While there are multiple new cost centers in the hospice cost report, the biggest change is that there is no longer just one line for nursing care. The former nursing care line has been expanded, and nursing costs now need to be reported by both level of care and type of provider (nurse practitioner, registered nurse, licensed practical nurse, licensed vocational nurse).

Level of Care

The biggest single change within the new cost report is the addition of worksheets A-1, A-2, A-3 and A-4. These worksheets require that direct patient care costs be recorded by level of care for each cost center. As previously noted, worksheet A-1 is for continuous home care costs, worksheet A-2 is for routine home care costs, worksheet A-3 is for inpatient respite costs, and worksheet A-4 is for general inpatient costs. Additionally, when completing the revenue section of worksheet F-2 for the income statement, the revenue must be recorded and reported by both level of care and by payer.

Worksheet B and B1 - Ready for New Allocations

Several new cost centers require a statistical allocation. The new statistical bases are as follows:

  • Capital Related Building & Fixtures - Square Feet
  • Capital Related Movable Equipment - Dollar Value
  • Employee Benefits - Gross Salaries
  • Admin & General - Accumulated Costs
  • Plant, Operations & Maintenance - Square Feet
  • Laundry & Linen - In-Facility Days
  • Housekeeping - Square Feet
  • Dietary - In-Facility Days
  • Nursing Administration - Direct Nursing Hours
  • Routine Medical Supplies - Patient Days
  • Medical Records - Patient Days
  • Staff Transportation - Mileage
  • Volunteer Services Coordinator - Hours of Service
  • Pharmacy - Charges
  • Physician Administrative Services - Patient Days
  • Other General Services - Specify Basis
  • Patient/Residential - In-Facility Days

Worksheet C - A Better Cost Analysis

Once the cost report is completed, you will have a better way of measuring your cost per diem. The former Worksheet D has changed to become Worksheet C, and there are now 5 calculated cost per diems.

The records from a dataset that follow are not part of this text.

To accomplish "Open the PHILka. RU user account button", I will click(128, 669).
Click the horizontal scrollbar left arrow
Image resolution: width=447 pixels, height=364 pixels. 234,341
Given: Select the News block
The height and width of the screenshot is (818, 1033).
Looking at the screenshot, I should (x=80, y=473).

The cost per diems are:

  • Continuous Home Care Cost per Day
  • Routine Home Care Cost per Day
  • Inpatient Respite Care Cost per Day
  • General Inpatient Care Cost per Day
  • Average Cost per Day

The new calculations for cost per day resolve one of the initiatives brought forth in the Affordable Care Act. One of the goals was to gather more information so that appropriate payment reform can be made based on more accurate information.

General Ledger Expansion

Be prepared to expand your current general ledger chart of accounts. This expansion is almost required to be able to accurately report the direct patient care service costs by level of care, which is mandatory for the new hospice cost report. Properly setting up the new general ledger will be most helpful for completing the new worksheets A-1, A-2, A-3, A-4 and F-2. Remember, these are the new worksheets that the direct patient care salaries and other costs must be entered on from the trial balance.

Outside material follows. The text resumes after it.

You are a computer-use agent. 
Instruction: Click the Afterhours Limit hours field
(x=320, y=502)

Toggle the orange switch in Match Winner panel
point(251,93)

Similarly, when expanding the general ledger chart of accounts, be sure to include the gross revenue – and record it by both payer and level of care. This detail is needed when completing the revenue section of worksheet F-2.

How to Proceed

First, the education of your staff is important. The clinical staff will need to understand the new challenges of having to keep the additional details. Once you get the buy-in from your staff, they will be instrumental in properly reporting the new requirements, and completion of the new cost report will be made much easier.

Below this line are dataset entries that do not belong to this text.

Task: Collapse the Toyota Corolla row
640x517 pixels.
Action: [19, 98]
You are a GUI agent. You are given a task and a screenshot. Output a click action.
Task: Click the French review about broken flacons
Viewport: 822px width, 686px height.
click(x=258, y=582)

Second, an overhaul and expansion of the general ledger chart of accounts is needed to capture the costs by level of care. The key areas to be aware of include salaries, staff transportation, contracted services, DME/oxygen, and non-routine medical supplies.

Finally, be sure to assess your information technology systems to determine if you are using them to full capacity. Many times, hospice organizations may not be taking advantage of the system capabilities they already have, or may be able to make system modifications or upgrades to meet the new hospice cost report requirements more efficiently.